Кто из любви к отечеству пал за него героем,
Молитв и слёз людских тот истинно достоин.
Среди прославленных имён его всех ярче имя,
И чести большей никому уж не стяжать;
И, как когда‑то мать,
Народ покоит тихий сон его отныне.

Пеги замечает, что заглавия стихотворных произведений Гюго не помнятся, стихи известны и как будто раскрываются начальной строкой, да и сам Гюго называл многое из написанного им именно так, первыми словами, и такие названия произведений, по мнению Пеги, самые лучшие. Пеги, беседуя с Алеви на страницах эссе, перечитывает, повторяет строки из Гюго, на иных задерживается, некоторыми восхищается особенно: он более всего ценит в творчестве классика монументальные, патетические, возвышенные образы и чувства, бравурность и упругость поэтической речи.

Пеги приводит несколько примеров типичной психоречевой ситуации, когда одно слово, или словосочетание, или просто картина из повседневности притягивают к себе поток известных строк. Слово, побывавшее в строке, в маленьком стихотворном мире, возвращается в язык изменившимся; некоторое время оно проникнуто атмосферой определённого соседства, сопряжено со всей той семьёй слов, с которыми породнилось счастливым мановением поэта. К примеру, слово «закат», или, полнее, вид уходящего за край земли солнца вызывают в памяти Пеги «суровые стихи»:

Случается, закат нам кажется рассветом!
И человек, поднявшись к солнцу ото сна,
Надеясь быть всегда его теплом согретым,
Закату отдаёт все упованье дня!

(«Прелюдия » из сб. «Песни сумерек»)

Рассуждение о начальных строках, первых словах приводят к некоторым обобщениям: на взгляд Пеги, редко что было таким важным для Гюго, как именно начало, вход, импульс, верно заданный тон. Гюго в глазах Пеги предстаёт художником открытия, свидетелем рубежа, описателем того переломного момента, который одновременно и разделяет и соединяет смутное предчувствие, предугадывание форм и само оформление ощущений. Это переживание откровения, мгновение удивления как будто передвигается по тексту и из созданного поэтом те произведения считаются по праву лучшими, которые сохраняют живость и свежесть открытия, вхождения в новое в любом фрагменте, строфе, части, будь то в начале, в середине или ближе к концу текста.

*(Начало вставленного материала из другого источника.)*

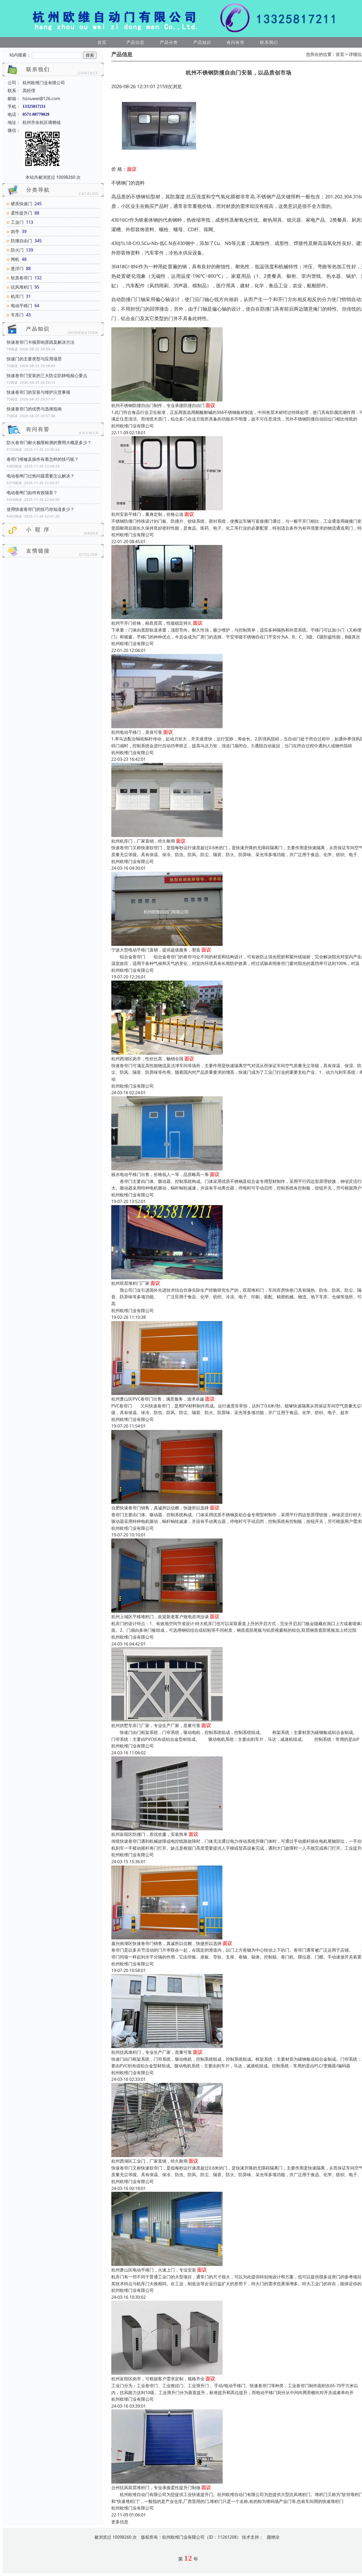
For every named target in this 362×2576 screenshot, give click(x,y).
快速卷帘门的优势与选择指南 (34, 409)
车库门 (17, 315)
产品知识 (202, 42)
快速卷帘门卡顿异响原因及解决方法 (40, 342)
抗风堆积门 (21, 287)
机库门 (17, 296)
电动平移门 (21, 305)
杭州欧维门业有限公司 (132, 426)
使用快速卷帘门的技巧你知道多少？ (40, 509)
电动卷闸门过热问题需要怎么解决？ (40, 476)
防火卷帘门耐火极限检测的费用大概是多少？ (49, 442)
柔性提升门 (21, 213)
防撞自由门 (21, 241)
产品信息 (135, 42)
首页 (102, 42)
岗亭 (15, 231)
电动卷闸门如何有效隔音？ (32, 492)
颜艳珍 (273, 2537)
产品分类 (169, 42)
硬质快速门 (21, 204)
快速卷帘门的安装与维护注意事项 (38, 392)
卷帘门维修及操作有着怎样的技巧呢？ (43, 459)
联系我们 (269, 42)
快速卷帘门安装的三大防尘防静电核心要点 (47, 375)
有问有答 (236, 42)
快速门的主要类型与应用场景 (34, 359)
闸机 (15, 259)
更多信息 (119, 2522)
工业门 (17, 222)
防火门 (17, 250)
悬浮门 (17, 268)
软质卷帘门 (21, 278)
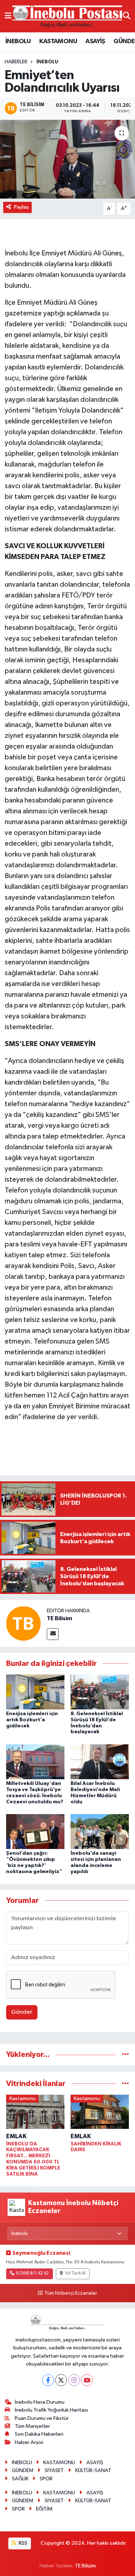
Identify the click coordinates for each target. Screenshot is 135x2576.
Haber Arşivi (29, 2442)
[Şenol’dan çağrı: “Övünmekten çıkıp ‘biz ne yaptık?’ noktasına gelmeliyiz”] (35, 1831)
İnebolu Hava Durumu (39, 2402)
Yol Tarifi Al (75, 2273)
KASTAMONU (58, 41)
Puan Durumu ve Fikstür (42, 2418)
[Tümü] (125, 2055)
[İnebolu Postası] (67, 16)
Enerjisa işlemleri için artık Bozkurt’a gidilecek (32, 1719)
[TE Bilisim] (23, 1623)
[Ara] (126, 16)
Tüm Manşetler (32, 2426)
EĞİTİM (44, 2509)
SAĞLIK (20, 2478)
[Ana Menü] (8, 16)
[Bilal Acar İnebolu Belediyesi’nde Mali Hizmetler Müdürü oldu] (100, 1761)
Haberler (16, 61)
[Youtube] (87, 2380)
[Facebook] (48, 2380)
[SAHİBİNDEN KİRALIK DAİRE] (100, 2113)
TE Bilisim (59, 1618)
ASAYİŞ (95, 41)
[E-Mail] (53, 1634)
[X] (61, 2380)
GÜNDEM (22, 2470)
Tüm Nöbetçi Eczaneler (70, 2293)
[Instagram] (74, 2380)
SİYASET (54, 2470)
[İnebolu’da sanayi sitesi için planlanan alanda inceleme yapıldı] (100, 1831)
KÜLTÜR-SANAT (93, 2470)
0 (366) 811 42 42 (32, 2273)
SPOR (46, 2478)
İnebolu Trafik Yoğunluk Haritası (51, 2410)
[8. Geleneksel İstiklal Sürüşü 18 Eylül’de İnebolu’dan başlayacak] (100, 1692)
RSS (22, 2543)
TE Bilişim (85, 2565)
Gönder (21, 2012)
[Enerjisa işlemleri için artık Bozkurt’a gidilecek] (35, 1692)
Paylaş (21, 207)
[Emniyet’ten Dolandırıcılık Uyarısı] (67, 159)
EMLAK (16, 2136)
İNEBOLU (18, 41)
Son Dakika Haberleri (39, 2434)
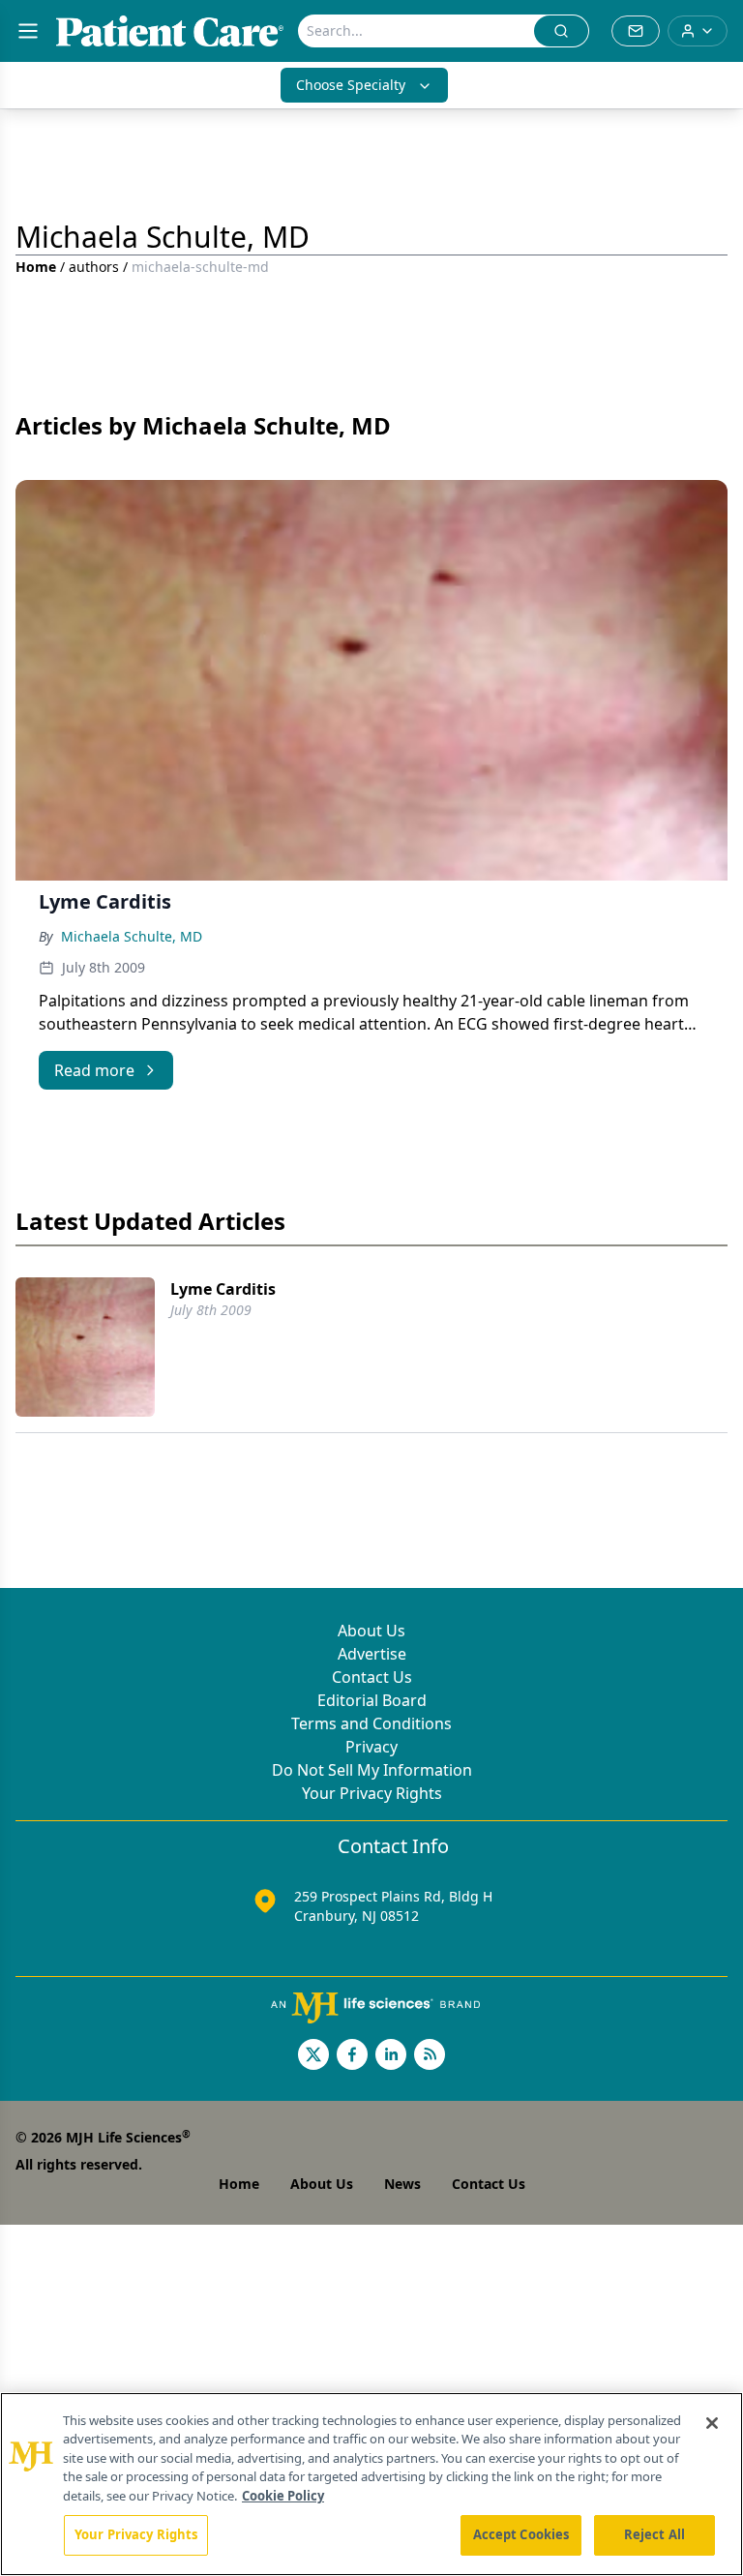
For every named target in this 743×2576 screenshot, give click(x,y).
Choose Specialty (350, 84)
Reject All (654, 2534)
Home (35, 266)
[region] (371, 2484)
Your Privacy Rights (372, 1793)
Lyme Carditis (223, 1289)
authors (94, 266)
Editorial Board (372, 1700)
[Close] (712, 2423)
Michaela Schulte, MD (131, 936)
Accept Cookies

Гюго «в начале своего творческого пути, и даже на всём его протяжении (так как он начинал всё время, полагая, что ещё не достиг чего‑либо достойного, понимая хорошо, что человеку свойственна неудовлетворенность, желание и в судьбе, и в искусстве начать всё заново), но особенно в первой половине жизни и литературного труда любил предварять даже малейшее из стихотворений необычным эпиграфом, чтобы мы скорее и без сомнений поверили, что у него, как говорится, неисчерпаемая литературная эрудиция» [3].

Он всю жизнь до старости сохранял качества, присущие одаренным детям и талантливым юношам, в восприятии которых возникает, рождается мир и одновременно свои, новые, а на самом деле такие неновые, принадлежащие отцам и дедам, слова о мире. Гюго совмещал в одну форму, в одну формулу точность опыта и радость первого знакомства. Он при всех режимах был готов, например, начинать заново политическую карьеру, и только неудачное стечение обстоятельств превратило его, и то на время, в диссидента.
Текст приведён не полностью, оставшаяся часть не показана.